We pushed through the hall, heading for the small garden at the back of the gymnasium that Dad had spent the last three months preparing and planting with the help of a dozen or so of the less academically bright final year children. He had become really enthusiastic about the project, telling us over Sunday dinners (always a joint of meat or a chicken, accompanied by roast potatoes, roast parsnips and two green veg, together with a side order of enough saturated fat to cause his drains to clog up regularly) how the sprouts were doing, that the soft fruits had blight or that the runner beans were a beauty to behold. During these eulogies, he would wave his eating implements around, depositing small flecks of gravy and minuscule servings of vegetables around the table; we had learned long ago never to wear our best when breaking bread with Dad.

In the gymnasium, children of assorted shapes and sizes performed various gymnastic manoeuvres with greater or lesser skill and success, supervised by a tall but thin woman of about forty or so with short dark brown hair, big eyes and a slight pout; she wore tracksuit bottoms and a white T-shirt. There were perhaps thirty parents looking on.

As we walked past, Max murmured, ‘Bet she’s a lesbian.’
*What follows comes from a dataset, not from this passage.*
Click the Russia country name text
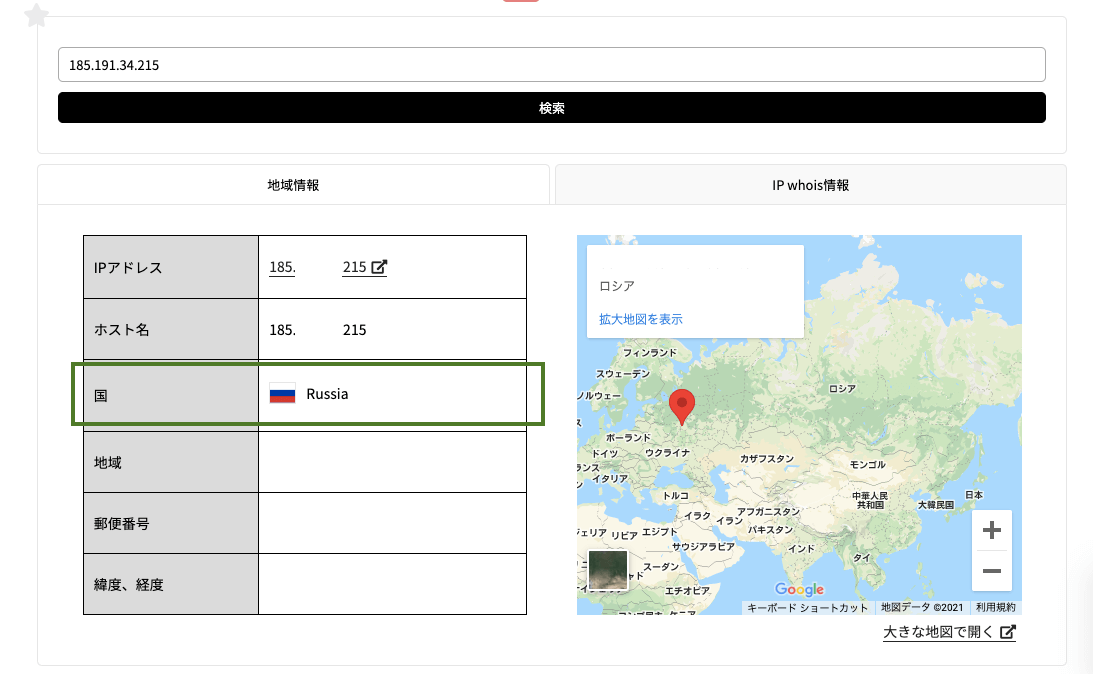This screenshot has height=674, width=1093. 327,394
I was shocked. ‘Max! I didn’t know you knew of such things.’

‘My old PE teacher was definitely one. She used to wander around the changing rooms and the showers, pretending she was there to make sure that we weren’t whipping each other with wet towels, but in reality she was perving on the naked girls. Makes my flesh crawl.’

‘They all prowl the changing rooms,’ I pointed out. ‘They’re supposed to. It’s in the job description that they have to make the pupils feel inadequate, terrified and slightly sick.’
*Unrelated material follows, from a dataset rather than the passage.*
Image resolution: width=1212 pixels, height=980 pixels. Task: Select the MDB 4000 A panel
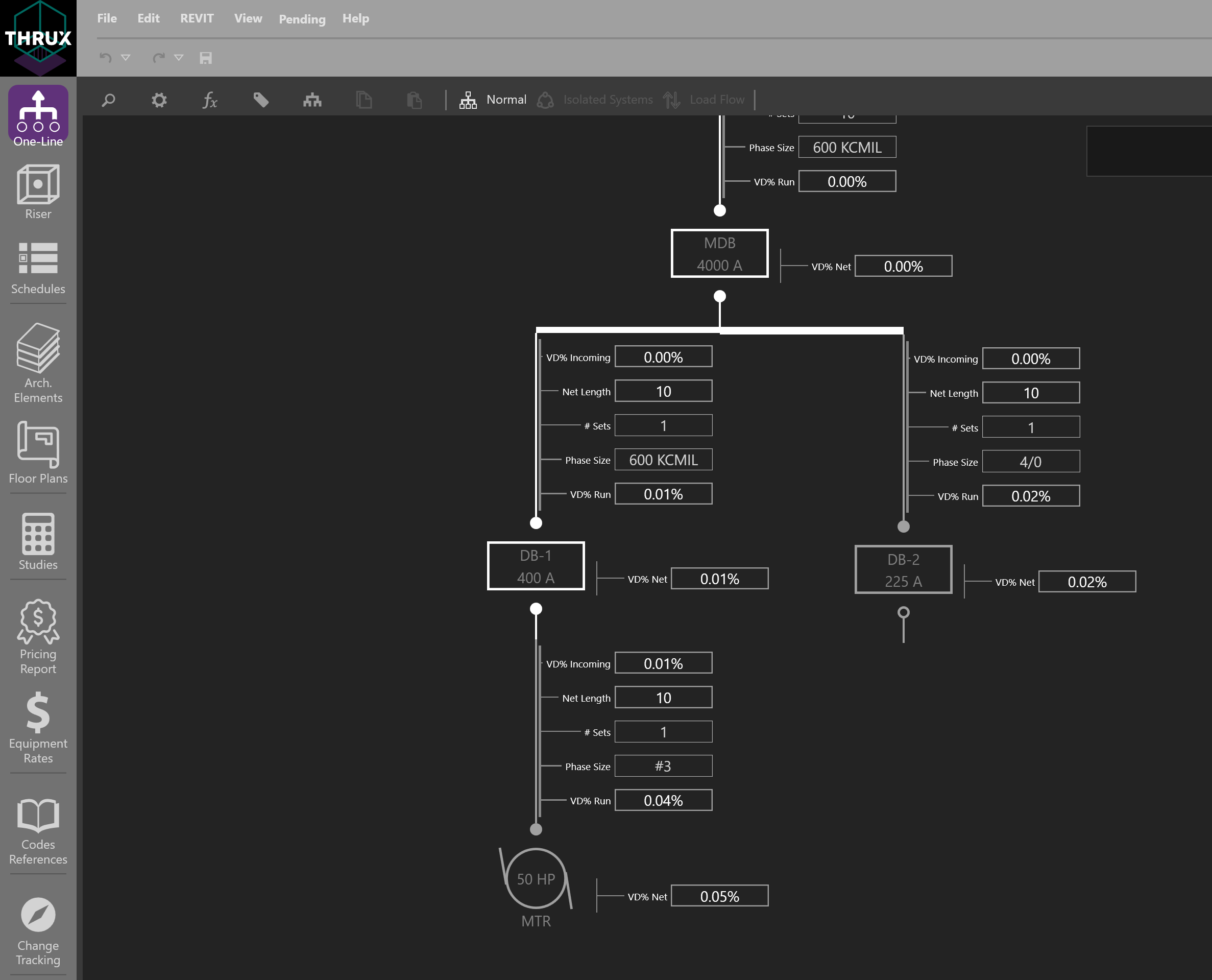(719, 253)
‘Then they’re all homosexuals and lesbians.’

It seemed that there was no arguing with her.

On the far side of the gymnasium, a side door had been opened and it was through this, at the rear of the school, that we found Dad. He was talking animatedly to a small group of parents, explaining, no doubt, the intricacies of pricking out, how to make your carrots grow straight (one of his favourites) and the evils of parsnip canker. Half a dozen youths – large boys and pubescent girls – were variously showing off some of the produce that had come from the garden; impressive looking lettuces, juicy red tomatoes, salad onions and baskets of new potatoes. Both Max and I were impressed and I felt pleased for Dad that he had made such a success of the venture; I had the impression that this was probably something of a triumph over the odds. Certainly the location was not totally what I would have called hospitable; the vegetable plot was situated at the base of a brick wall that was five feet high and topped with broken glass; it was heavily and garishly graffitied, not something I found particularly pleasant on the eye. One good thing about the plot was that it was south-facing, although the slight problem with that was that for most of the day the sun was blocked out by the edifice of the gymnasium on the other side, about twenty yards distant, and also badly defaced by graffiti; in the intervening gap was a cinder running track, as well as areas for the long jump, the high jump and the shot put; the grass around these was browned and weed-strewn. It all had something of the air of a prison backyard.